The BindingSourceBinding form demonstrates how to perform two-way binding on a collection that doesn’t implement IBindingList. An object that doesn’t implement IBindingList can bind to a list box by using the following code.

C#

m_source = new BindingSource();
m_source.DataSource = new List<Company>(DL.GetData());
listBox1.DataSource = m_source;
listBox1.DisplayMember = "Name";

Visual Basic

m_source = New BindingSource()
m_source.DataSource = New List(Of Company)(DL.GetData())
listBox1.DataSource = m_source
listBox1.DisplayMember = "Name"

The Update panel shows the currently selected item in the list box. You can update the selected item by clicking the Update Item button. The list box is automatically updated to reflect the updated item. Because each item implements INotifyPropertyChanged, items are updated with the following code.

C#

m_showing.Name = NameTextBox.Text;
m_showing.Website = WebsiteTextBox.Text;

Visual Basic

m_showing.Name = NameTextBox.Text
m_showing.Website = WebsiteTextBox.Text

You can use the Add panel to add new items to the list box.
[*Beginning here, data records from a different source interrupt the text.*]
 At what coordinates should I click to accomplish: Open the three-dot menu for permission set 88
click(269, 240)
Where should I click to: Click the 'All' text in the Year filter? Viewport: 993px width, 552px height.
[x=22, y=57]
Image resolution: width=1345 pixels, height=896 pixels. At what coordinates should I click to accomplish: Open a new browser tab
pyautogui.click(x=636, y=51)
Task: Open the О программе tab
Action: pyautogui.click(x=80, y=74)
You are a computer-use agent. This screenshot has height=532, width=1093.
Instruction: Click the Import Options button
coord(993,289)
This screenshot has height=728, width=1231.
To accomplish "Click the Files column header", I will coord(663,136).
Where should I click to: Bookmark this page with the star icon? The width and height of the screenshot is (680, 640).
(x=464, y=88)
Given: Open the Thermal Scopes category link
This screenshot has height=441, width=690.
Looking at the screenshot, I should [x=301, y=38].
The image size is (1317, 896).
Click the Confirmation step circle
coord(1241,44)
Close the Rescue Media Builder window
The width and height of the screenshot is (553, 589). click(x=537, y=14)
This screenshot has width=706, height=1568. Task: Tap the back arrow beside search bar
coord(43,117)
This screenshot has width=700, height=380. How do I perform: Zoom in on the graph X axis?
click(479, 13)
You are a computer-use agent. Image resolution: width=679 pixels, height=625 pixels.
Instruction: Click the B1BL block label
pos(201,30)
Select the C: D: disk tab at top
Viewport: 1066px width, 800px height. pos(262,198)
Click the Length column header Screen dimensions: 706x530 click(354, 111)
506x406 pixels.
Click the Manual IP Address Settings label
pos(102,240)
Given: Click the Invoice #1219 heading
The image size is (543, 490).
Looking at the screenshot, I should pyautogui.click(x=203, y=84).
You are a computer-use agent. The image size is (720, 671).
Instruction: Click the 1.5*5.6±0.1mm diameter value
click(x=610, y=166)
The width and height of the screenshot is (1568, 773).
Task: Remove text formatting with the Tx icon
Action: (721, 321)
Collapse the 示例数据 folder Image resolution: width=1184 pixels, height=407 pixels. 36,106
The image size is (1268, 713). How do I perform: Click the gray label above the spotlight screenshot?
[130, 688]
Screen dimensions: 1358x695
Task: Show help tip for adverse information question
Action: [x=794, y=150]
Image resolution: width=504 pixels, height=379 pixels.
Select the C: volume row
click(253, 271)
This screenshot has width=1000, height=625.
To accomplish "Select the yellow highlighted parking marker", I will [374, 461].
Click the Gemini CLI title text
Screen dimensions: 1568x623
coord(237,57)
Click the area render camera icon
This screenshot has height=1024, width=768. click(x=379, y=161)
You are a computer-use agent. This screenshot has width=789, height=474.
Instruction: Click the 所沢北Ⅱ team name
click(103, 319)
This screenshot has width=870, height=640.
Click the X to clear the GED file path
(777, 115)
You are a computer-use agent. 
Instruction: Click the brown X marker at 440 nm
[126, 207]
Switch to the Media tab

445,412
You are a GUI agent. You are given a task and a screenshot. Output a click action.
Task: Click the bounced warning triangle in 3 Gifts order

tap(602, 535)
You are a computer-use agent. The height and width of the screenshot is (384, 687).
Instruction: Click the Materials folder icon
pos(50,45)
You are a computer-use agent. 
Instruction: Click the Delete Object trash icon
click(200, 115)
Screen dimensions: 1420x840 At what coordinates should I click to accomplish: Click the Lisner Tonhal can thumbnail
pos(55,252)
You add items to the list box by clicking the Add Item button. The list box updates automatically to reflect the newly added item. The item needs to be added using the BindingSource instead of the List(T) for the list box to see the changes, because List(T) doesn’t implement IBindingList.

C#

Company company = new Company();
company.Id = int.Parse(AddIdTextBox.Text);
company.Name = AddNameTextBox.Text;
company.Website = AddWebsiteTextBox.Text;
m_source.Add(company);

Visual Basic

Dim company As Company = New Company()
company.Id = Integer.Parse(AddIdTextBox.Text)
company.Name = AddNameTextBox.Text
company.Website = AddWebsiteTextBox.Text
m_source.Add(company)

You can remove the selected item in the list box by clicking the Remove Item button. The following shows the code for removing an item. The item needs to be removed using the BindingSource instead of the List(T) for the list box to see the changes, because List(T) doesn’t implement IBindingList.

C#

if (comboBox1.SelectedIndex >= 0)
{
m_source.RemoveAt(listBox1.SelectedIndex);
}

Visual Basic

If (comboBox1.SelectedIndex >= 0) Then
m_source.RemoveAt(listBox1.SelectedIndex)
End If

4) Summary

In this chapter, you saw how to bind collections to controls used in Windows Forms. You saw how to have two-way bound controls by using the IBindingList interface. You also saw that you can use the IBindingList interface to sort and search, and use the IBindingLIstView interface to do advanced filtering and sorting.